**Things to do**
A – Answer these questions from the WordPress backup and security text:
(i) What program schedules the nightly backup of all the files on the site?
(ii) What does the WordPress Login Lockdown plug-in help prevent?
(iii) What is the Public Mailbox 30-day spam count?
B – Proceed with the WordPress backup and security text, continuing on from its last line.

**Text for analysis**
The WordPress Database Backup plugin can be used to backup the WP database. I only use this occasionally as I’ve had some problems with it. If I try to back up all the tables I inevitably exceed the cpu quota with my web host and get locked out for a minute or two. I still use it to back up the basic tables before an upgrade. I also had problems when trying to schedule backups through the plugin, again my web host didn’t seem to like it. The plugin has been updated since I tried scheduling backups but I’m not entirely comfortable sending a copy of my SQL database through email.
These days I’m more likely to use the built-in WordPress export feature to save all my posts, comments and categories to a local file than use the WPBackup plugin although the next two items are my primary backup methods.
I also use my web hosts own backup facility to back up my SQL databases and download the backup to my local computer.
To back up all the files on the site I schedule a nightly backup with Transmit.
WordPress Security Resources & Links
Some additional WordPress security resources:
BlogSecurity.Net – A site with information and tools related to blog security. Most of their content is related to WordPress.
The WordPress Development Blog will bring news of the latest releases.
Help Net Security is a general network security site that contains a lot of WordPress information. Their latest WordPress article is a list of WordPress security plug-ins.
Bad Neighborhood and the Bad Neighborhood blog are primarily SEO related sites but it includes the WordPress Login Lockdown plug-in which can be used to prevent brute force attacks to guess your WordPress admin password.
This article at Quick Online Tips has 3 suggestions for securing a WordPress blog such as removing the version info from the header and preventing the display of what’s in your plug-ins directory.
This weeks spam counts:
Primary Mailbox 30-day spam count: 3
This is down one from last week and none of the spam is new, the last one arriving in the 13th.
Public Mailbox 30-day spam count: 176
The total is unchanged from last week but there was plenty of new spam.
Website comment and trackback spam: 7,500
This means there were 96 new ones from last week.
Other News & Links
Some non-WordPress news & links that caught my attention this week.

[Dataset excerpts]
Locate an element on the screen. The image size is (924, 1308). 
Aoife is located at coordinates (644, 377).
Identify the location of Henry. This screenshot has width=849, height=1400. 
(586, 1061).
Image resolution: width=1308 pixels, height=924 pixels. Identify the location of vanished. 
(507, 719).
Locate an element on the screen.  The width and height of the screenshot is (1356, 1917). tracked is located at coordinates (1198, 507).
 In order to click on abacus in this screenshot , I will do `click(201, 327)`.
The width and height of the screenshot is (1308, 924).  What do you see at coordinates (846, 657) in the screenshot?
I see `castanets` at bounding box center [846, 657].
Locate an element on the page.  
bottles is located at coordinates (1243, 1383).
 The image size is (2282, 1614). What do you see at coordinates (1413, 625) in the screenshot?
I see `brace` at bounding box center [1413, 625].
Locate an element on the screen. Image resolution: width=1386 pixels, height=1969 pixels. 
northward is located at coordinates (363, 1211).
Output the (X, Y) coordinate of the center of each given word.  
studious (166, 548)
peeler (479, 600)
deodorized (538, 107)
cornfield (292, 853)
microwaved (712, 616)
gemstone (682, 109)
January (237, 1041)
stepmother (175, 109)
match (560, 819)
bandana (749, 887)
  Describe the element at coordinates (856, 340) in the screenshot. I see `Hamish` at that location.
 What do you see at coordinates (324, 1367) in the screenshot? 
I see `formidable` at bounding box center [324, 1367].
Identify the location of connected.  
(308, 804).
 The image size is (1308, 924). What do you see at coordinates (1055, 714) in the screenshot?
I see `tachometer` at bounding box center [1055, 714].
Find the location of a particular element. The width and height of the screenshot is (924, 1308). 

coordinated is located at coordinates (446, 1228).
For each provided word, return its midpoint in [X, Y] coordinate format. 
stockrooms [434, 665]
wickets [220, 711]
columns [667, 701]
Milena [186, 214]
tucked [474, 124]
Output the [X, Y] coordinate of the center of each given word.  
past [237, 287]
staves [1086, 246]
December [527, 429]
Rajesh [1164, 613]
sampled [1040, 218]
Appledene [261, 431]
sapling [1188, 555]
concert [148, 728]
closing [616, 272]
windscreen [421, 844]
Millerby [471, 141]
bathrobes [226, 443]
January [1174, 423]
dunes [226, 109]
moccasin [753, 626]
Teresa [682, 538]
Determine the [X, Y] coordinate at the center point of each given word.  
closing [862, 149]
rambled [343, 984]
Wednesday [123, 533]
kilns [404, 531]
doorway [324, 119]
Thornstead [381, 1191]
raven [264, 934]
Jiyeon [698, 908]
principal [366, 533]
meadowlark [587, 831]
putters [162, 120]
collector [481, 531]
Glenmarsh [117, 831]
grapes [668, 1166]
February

**Responses for each task**
A –
(i) Transmit
(ii) Brute force attacks to guess your WordPress admin password
(iii) 176

B –
ArsTechnica.com: Adobe, Omniture in hot water for snooping on CS3 users – A little more info about the snooping being done in Adobe CS3. But no info from Omniture about the curiously crafted URL that the info is sent to.
CNet.com: Problems updating the Flash player in Firefox? Here’s help – The article provides the reasons I hate Flash player. What the rather long article explains is the steps necessary to remove the old, vulnerable versions of Flash Player.
Davidairey.co.uk: WARNING: Google’s GMail security failure leaves my business sabotaged – David has his GMail account hacked due to a vulnerability (since fixed) which led to him having his domain name stolen from him.
Dynamoo.com: Js/snz.a – likely false positive in eTrust / Vet Anti-Virus – Another probable false positive which will hopefully be fixed by the time you read this.
Lifehacker.com: How to Selectively Share Google Reader Feeds – There’s been a bit of a dust up over Google automatically sharing the Google Reader shared items with all contacts. Here’s a way to selectively share feeds.
Security Fix – Brian Krebs on Computer and Internet Security – (washingtonpost.com)– The storm work is now spreading via Google’s blogspot blogs.
Techdirt.com: Will Patent Battles Make Your Computer Less Secure? – TechDirt is concerned that patents could be used to hold back progress and make PCs less secure.
UneasySilence.com: Lies, Lies and Adobe Spies – No specifics as to what’s going on here, but Adobe CS3 seems to be calling home and trying to obscure exactly what it’s doing by using a website name designed to look like a local IP address.